§ **What you will do**
Could you return each line from the one bearing "Where should I" through the last line of the entries, exactly as it stands, with no pictures?

§ **Records to use**
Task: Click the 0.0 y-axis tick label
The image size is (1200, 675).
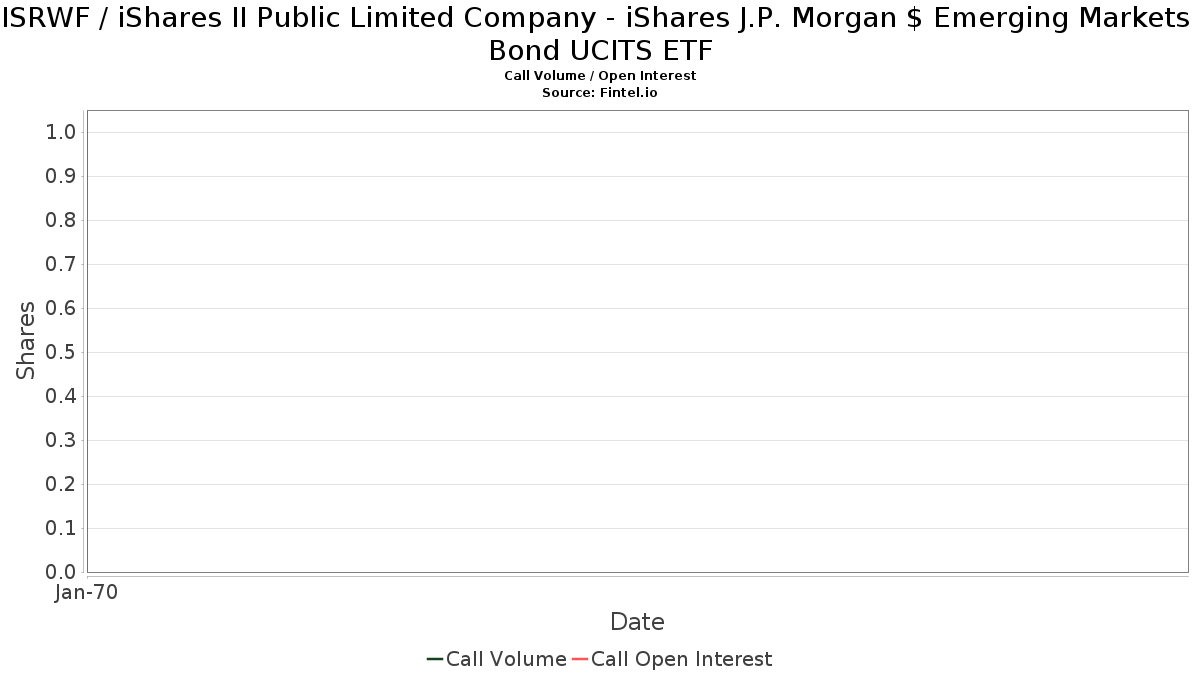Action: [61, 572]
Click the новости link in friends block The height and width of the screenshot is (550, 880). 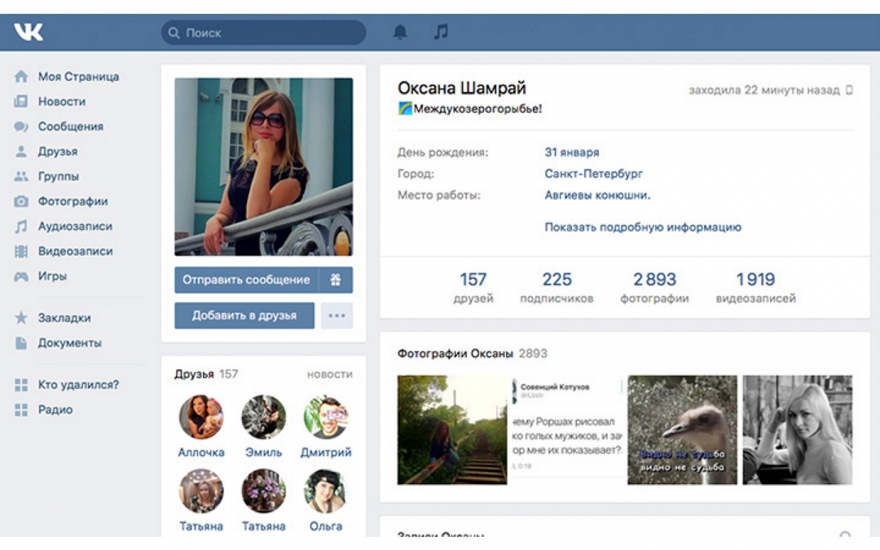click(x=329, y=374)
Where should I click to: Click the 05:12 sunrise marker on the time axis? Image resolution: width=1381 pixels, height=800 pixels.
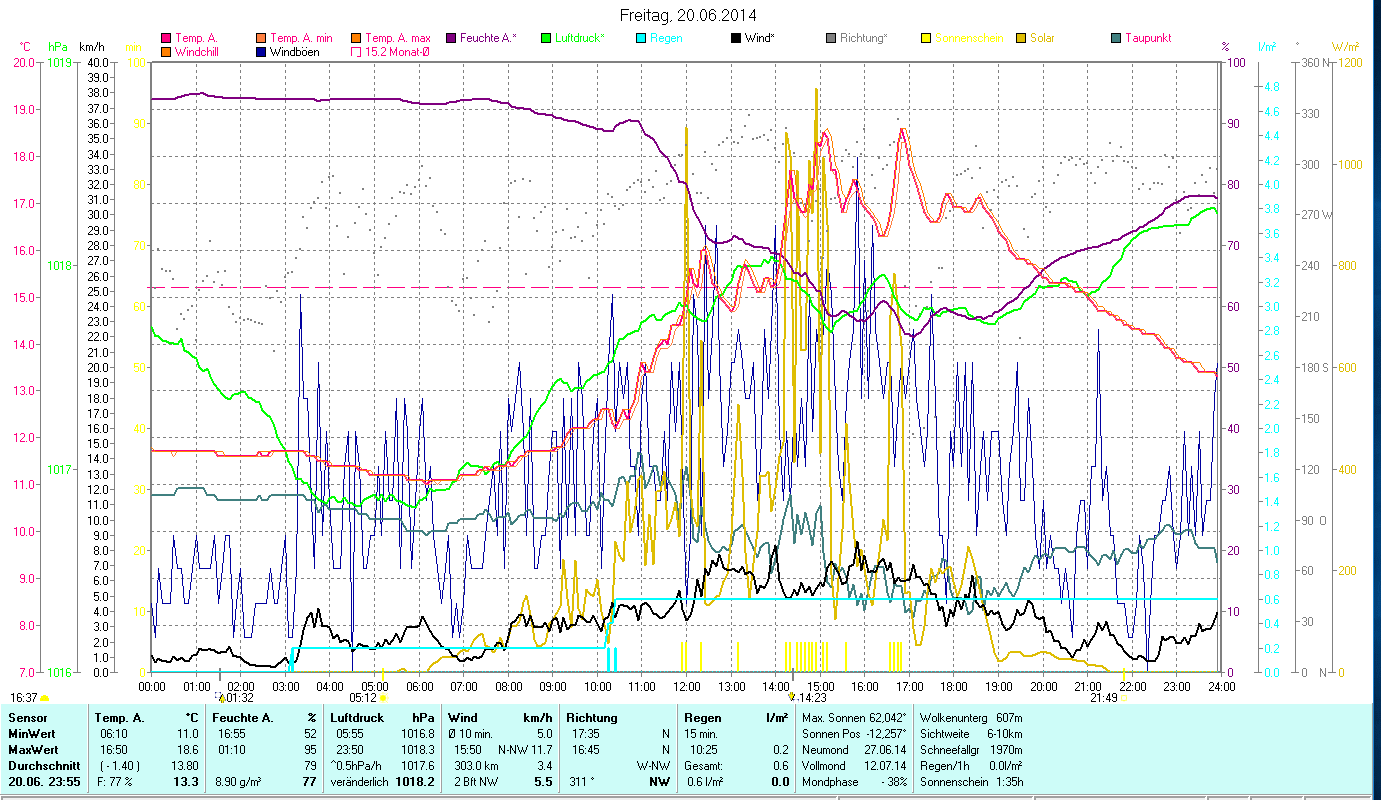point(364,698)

§ **Exercise answer**
Where should I click to: Click the 05:12 sunrise marker on the time axis? Image resolution: width=1381 pixels, height=800 pixels.
point(364,698)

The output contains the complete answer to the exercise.